##### PROVIDED INFORMATION #####
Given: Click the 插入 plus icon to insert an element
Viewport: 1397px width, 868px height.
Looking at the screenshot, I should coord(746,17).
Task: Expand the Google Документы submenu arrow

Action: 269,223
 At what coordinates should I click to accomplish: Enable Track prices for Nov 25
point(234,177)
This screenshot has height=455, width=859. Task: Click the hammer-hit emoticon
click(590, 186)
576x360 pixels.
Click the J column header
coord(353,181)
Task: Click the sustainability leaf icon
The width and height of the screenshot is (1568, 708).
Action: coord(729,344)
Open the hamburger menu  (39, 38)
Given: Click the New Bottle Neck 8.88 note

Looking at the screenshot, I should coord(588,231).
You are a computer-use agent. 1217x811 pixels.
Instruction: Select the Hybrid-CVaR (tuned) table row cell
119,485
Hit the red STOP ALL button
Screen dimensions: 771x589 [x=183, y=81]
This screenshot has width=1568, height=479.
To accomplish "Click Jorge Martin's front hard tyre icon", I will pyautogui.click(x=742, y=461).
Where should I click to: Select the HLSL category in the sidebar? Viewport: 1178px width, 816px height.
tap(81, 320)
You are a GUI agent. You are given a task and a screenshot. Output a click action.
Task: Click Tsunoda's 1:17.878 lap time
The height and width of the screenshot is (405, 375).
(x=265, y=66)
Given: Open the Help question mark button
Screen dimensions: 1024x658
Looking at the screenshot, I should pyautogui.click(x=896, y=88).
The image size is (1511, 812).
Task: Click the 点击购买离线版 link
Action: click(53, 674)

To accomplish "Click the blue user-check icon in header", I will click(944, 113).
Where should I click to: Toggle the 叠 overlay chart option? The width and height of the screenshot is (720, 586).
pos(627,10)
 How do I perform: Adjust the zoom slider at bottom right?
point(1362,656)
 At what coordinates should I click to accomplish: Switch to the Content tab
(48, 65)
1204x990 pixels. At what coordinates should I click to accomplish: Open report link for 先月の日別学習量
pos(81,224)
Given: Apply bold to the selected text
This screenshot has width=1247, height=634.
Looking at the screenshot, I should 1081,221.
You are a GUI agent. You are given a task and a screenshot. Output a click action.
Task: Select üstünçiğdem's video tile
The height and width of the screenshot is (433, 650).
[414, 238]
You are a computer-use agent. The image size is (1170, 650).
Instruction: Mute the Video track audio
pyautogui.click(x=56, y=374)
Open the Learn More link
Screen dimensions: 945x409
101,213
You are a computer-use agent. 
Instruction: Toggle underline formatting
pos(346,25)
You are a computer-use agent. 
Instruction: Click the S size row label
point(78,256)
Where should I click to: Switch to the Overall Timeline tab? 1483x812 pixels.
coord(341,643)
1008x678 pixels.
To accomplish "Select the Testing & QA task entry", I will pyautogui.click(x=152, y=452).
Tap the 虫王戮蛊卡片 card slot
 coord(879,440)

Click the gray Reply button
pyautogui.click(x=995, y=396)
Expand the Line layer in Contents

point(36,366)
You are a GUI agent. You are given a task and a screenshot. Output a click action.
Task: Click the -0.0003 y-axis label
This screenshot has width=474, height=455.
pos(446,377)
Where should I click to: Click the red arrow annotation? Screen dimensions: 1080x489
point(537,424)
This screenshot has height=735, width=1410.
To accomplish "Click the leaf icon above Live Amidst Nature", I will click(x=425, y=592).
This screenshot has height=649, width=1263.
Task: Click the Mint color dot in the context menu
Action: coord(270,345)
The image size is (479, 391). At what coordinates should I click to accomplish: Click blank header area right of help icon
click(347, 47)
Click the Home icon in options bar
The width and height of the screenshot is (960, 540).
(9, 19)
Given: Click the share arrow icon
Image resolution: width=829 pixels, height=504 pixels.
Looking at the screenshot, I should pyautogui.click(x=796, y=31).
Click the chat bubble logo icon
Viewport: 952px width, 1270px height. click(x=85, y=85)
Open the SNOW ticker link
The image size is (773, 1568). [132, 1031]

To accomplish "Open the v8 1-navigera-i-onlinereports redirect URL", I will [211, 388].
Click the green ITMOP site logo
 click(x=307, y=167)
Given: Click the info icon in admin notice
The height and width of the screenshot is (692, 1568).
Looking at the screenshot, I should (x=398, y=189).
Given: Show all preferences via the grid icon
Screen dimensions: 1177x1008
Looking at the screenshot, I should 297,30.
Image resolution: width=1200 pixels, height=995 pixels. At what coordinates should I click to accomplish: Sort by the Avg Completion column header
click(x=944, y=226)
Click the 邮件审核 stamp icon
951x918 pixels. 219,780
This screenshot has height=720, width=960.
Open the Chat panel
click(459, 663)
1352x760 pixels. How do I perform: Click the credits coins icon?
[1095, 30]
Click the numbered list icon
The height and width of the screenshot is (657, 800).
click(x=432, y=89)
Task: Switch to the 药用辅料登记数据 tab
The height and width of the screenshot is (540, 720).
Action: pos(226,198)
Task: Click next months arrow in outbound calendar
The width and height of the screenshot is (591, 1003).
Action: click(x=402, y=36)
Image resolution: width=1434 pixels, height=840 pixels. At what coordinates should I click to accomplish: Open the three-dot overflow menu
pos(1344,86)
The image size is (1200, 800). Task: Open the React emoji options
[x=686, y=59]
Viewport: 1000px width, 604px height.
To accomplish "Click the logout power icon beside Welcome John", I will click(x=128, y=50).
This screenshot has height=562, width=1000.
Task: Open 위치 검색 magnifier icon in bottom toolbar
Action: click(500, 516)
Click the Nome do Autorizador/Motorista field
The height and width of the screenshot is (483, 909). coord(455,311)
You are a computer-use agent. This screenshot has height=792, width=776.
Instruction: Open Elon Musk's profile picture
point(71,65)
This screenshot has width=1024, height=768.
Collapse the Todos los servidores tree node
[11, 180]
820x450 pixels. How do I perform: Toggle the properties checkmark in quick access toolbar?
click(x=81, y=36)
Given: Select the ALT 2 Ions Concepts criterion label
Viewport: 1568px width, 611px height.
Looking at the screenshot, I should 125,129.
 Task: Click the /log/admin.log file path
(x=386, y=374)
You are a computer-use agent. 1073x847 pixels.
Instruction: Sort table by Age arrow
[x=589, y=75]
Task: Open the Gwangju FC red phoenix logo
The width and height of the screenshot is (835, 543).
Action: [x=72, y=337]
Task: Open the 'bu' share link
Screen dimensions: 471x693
#####
*THE TASK*
Return every line in the listing that contains the word "computer".

*YOUR RESPONSE*
You are a computer-use agent. 1217x811 pixels.
You are a computer-use agent. The image size is (1170, 650).
You are a computer-use agent. 
You are a computer-use agent. 
You are a computer-use agent. This screenshot has height=792, width=776.
You are a computer-use agent. 1073x847 pixels.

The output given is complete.